Another issue many patients with MBC face, she added, is coping with loved ones who sometimes don’t understand why they don’t go into remission and are never done with treatment.
Yet this pattern of ongoing treatment and careful monitoring is, in fact, a welcome improvement. Rosenzweig has been able to witness the course of MBC change for many women, into something more akin to a chronic disease model. “We expect that women are going to do well, that they’re not going to be incapacitated by the disease, though they have to make time for treatment and follow-up.”
The Educated Patient
Key to this “new normal” for many patients with MBC is having the knowledge and confidence to communicate frequently and openly with their providers and participate fully in treatment decisions. That ethos underpins efforts like Make Your Dialogue Count to improve the MBC patient—provider conversation.
This point was driven home in sharp relief for Ayanna Kalasunas, who found out just one month after becoming engaged that she had stage 4 MBC in January 2013. She appreciated that her oncologist then and now, David M. Mintzer, M.D., Chief of Hematology-Oncology at Pennsylvania Hospital, an affiliate of the University of Pennsylvania Health System, fully explained her diagnosis and treatment course, put her on Herceptin (trastuzumab) immediately to ease her mind, and also continues to provide websites and fact sheets when she starts a new therapy to make sure any questions she has get answered.
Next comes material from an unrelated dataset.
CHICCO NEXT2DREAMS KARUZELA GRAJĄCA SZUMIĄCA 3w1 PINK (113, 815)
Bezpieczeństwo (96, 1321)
“He has a strong opinion about my treatment, but it’s an educated one, and he explains how he arrives at his decisions,” she explained. That collaborative process with other specialists at the hospital reassures Kalasunas, who comes to her appointments well-informed and unafraid to ask questions, because of the rapport she has with her healthcare team.
“The stakes are really high, so where I probably didn’t question my doctors in the past, I feel that sense of urgency now,” she stressed. “I’ve been diligent from the start, and I think it’s really important that patients remember it’s their voice and they have rights … like any working relationship, it’s a two-way street.”
Now an active blogger and member of the board of directors of the advocacy group Living Beyond Breast Cancer, Kalasunas did not let her disease define her. She went on to marry her fiancé in 2014, buy a home in Philadelphia, and continues her treatment with her original oncologist at the Pennsylvania Hospital.